Locking through Lock 19 – Black Dog Crossing NYE 162

“The towline was unhooked from the (wippletree) team and cleared under the bridge, around gate (towpath side) and lower snubbing post, hooked to team, “straightened up” – and on. Soon it was over upper snubbing post and paddle stems thus making “all clear”.

“Soon the word “HO!” was given (or signal – as the water roar often made it hard to hear) and the team was stopped. The forward way “snubbed” (stopped), gates shut (closed). (I am using canal language or tongue), the boat was pulled back (by the “swell” of water) to “rest on the lower gates and (touch) keep close against them until the boat rises above the “breast of the lock” – so as not to gather too much water into the rear cabin from the flow through the “paddles”.”

Yet another description of Locking Through comes from a taped interview I conducted in March of 1970 with Mrs. Silvia Klingler in Akron Ohio. Mrs. Klingler was 76 when I interviewed her and she estimated she was 10 or 11 when this particular story happened, the last year the canal boat KATHRINE, named after her Mother, actually worked carrying coal north from the mines in Tuscarawas County.

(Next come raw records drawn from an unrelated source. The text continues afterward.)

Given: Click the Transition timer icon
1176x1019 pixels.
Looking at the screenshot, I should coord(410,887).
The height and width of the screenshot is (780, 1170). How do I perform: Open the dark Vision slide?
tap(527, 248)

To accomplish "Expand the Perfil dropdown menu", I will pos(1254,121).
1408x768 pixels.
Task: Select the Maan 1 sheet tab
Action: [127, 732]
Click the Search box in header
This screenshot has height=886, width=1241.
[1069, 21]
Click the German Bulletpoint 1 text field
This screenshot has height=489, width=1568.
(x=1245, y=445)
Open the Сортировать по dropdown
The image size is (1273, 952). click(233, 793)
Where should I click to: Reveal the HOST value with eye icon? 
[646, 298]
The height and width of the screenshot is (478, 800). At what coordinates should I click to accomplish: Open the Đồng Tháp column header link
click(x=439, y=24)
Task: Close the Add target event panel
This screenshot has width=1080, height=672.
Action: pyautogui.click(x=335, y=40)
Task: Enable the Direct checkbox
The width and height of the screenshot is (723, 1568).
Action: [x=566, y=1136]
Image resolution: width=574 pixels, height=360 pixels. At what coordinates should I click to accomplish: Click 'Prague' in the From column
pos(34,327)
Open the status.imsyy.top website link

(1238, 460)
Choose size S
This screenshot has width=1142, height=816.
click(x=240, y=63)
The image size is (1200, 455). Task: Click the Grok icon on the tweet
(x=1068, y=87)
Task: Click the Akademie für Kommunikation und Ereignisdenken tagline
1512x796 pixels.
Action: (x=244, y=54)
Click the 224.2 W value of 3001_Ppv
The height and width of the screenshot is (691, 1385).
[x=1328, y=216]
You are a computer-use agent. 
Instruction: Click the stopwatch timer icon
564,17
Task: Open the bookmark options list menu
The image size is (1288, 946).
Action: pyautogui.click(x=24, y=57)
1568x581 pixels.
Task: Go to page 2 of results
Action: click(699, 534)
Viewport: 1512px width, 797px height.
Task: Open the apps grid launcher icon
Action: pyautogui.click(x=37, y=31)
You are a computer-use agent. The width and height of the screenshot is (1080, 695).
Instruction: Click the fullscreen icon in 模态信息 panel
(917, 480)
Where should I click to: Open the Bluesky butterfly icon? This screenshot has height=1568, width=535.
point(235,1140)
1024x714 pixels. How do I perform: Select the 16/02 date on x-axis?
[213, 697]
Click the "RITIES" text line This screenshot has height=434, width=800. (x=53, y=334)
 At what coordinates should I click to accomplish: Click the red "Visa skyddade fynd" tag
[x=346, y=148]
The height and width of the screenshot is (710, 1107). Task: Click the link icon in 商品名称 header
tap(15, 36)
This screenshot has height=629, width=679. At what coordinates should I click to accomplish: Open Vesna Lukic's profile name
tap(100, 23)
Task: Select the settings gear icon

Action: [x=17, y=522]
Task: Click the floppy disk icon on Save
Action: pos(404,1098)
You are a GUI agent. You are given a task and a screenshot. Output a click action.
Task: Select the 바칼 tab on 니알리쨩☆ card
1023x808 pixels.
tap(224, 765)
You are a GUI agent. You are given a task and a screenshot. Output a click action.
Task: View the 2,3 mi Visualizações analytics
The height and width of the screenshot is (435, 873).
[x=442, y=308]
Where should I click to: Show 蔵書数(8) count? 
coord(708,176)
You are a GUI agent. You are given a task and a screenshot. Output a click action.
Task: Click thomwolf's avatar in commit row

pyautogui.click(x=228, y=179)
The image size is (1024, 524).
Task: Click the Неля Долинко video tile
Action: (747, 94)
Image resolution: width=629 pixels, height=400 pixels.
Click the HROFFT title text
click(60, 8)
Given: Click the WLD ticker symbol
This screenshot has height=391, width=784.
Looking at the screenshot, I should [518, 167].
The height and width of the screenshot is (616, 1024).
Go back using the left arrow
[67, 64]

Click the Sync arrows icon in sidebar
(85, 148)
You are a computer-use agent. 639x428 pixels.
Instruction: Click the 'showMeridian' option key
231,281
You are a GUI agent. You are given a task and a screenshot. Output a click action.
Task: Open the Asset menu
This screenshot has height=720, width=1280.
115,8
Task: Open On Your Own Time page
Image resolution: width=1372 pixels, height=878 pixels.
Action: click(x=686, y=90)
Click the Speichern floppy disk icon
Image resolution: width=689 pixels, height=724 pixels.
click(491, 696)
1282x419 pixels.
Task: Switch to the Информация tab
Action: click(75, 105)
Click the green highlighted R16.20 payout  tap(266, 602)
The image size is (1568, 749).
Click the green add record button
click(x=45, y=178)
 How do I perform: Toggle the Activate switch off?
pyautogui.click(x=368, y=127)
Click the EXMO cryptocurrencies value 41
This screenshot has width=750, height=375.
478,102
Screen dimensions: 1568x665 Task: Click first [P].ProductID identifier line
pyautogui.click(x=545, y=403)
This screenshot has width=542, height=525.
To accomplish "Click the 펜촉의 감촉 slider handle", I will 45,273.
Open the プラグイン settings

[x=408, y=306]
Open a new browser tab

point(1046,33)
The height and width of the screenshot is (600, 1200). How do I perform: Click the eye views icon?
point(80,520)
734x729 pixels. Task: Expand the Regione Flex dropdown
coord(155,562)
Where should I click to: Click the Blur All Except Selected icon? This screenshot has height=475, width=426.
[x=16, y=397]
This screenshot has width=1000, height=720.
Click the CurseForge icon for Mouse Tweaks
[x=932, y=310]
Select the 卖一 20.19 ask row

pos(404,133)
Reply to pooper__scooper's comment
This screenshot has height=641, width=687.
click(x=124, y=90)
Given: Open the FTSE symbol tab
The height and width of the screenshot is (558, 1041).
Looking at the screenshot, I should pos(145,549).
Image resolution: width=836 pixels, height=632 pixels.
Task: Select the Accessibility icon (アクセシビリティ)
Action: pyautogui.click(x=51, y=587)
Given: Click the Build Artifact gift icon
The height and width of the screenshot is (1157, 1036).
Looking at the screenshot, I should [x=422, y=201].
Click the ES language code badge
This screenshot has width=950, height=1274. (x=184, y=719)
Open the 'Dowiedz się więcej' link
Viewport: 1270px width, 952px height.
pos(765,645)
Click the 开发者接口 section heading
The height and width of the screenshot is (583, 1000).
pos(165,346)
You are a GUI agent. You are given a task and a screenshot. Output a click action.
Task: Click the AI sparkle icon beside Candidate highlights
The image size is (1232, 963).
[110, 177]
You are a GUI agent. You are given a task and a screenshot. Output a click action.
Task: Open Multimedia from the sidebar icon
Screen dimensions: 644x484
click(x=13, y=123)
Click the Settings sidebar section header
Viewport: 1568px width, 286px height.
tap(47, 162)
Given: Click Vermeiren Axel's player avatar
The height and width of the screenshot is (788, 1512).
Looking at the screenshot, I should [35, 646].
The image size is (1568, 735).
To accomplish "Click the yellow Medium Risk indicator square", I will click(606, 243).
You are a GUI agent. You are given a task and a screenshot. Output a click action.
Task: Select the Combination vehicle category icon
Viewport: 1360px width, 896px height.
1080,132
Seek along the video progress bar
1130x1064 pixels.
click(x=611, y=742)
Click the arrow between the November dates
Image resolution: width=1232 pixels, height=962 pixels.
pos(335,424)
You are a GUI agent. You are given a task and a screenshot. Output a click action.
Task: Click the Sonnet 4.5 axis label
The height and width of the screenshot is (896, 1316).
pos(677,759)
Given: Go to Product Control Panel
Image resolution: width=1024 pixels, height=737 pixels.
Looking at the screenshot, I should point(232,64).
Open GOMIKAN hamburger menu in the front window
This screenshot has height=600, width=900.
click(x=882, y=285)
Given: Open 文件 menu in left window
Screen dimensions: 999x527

She related to me that, early in March of 1904 or 1905, Her Step-Dad and her Mother’s Brother started their two boats early, Her Step-Dad then had gotten into a fight with the Uncle’s “Roust-About” under the Barges Street Bridge in Akron before that first trip had really gotten started. Her Step-Dad was a big man and a great fighter. That may be why his opponent “cheated” by biting a thumb. Silvia never told me who won the fight, but her Step Dad got “Blood Poisoning from the bite and, after getting both boat loads of coal at Schilling’s Coal Bank in Elizabethtown, he took to his bed and left the running of the two boats to Silvia, her mother and one helper, a Mr.’ Burns. They ran the two boats back to Akron’s paper mill. Apparently the aftermath of the big fight greatly depleted both crews. Silvia then described the difficulty of Locking Through two boats with a three-person crew, “When we come tg a lock ya had ta lock up or down. Goin ta Akron ya had ta lock up. Ya had ta fill the lock with water. An it, it’s a pretty good half hour, ta take a boat through, because ya have ta, cross the lock gates, back and forth, shut the gates on one side and go back on the other. Ya have ta start up the team. Then ya have ta stop the team. Then ya have ta go back and see if the boat’s all right ————– start up again, n’ by that time the team was getten restless. They didn’t wanna start up. Then, they’d start up, Then they’d wanna run. So ya had ta hold back or they’d break the towline. – So it was a job ta get a boat through a lock.

“And comen back with just the three of us and two boats, one of us would have ta tie up one boat while we worked the other so the boat we weren’t worken on wouldn’t drift backwards – just the way the canal run.” So there we have three instances of Locking Through, though I’ll admit that Silvia’s example was probably unique.

You’ll notice that none of the examples describe beyond getting the boat into the lock. Which might mean that leaving a lock was pretty routine. Also you’ll also notice that each example was for going up stream. That may have been more difficult, because of the slight, but existent backward current in the canal. Since Pearl’s account was of a trip from Cleveland to Portsmouth, I wonder why he described an upward course through Lock 19. I think I want to assume that during normal operation, the team stopped towing when entering a lock at a command, but I’m not sure the team was unhitched while the boat was passing through the lock. Dillow’s State Boat was practically the only craft on the canal when he boated. Pearl had a unique situation in passing the towline around bridge supports. Pearl unhitched the mules at the team. Dillow unhitched the line from the boat. I don’t believe a working boatman with a minimal crew would have wanted to take the time to get the towline back up on the boat at each lock.

What are your thoughts on this? And have any of you heard of other descriptions of Locking Through?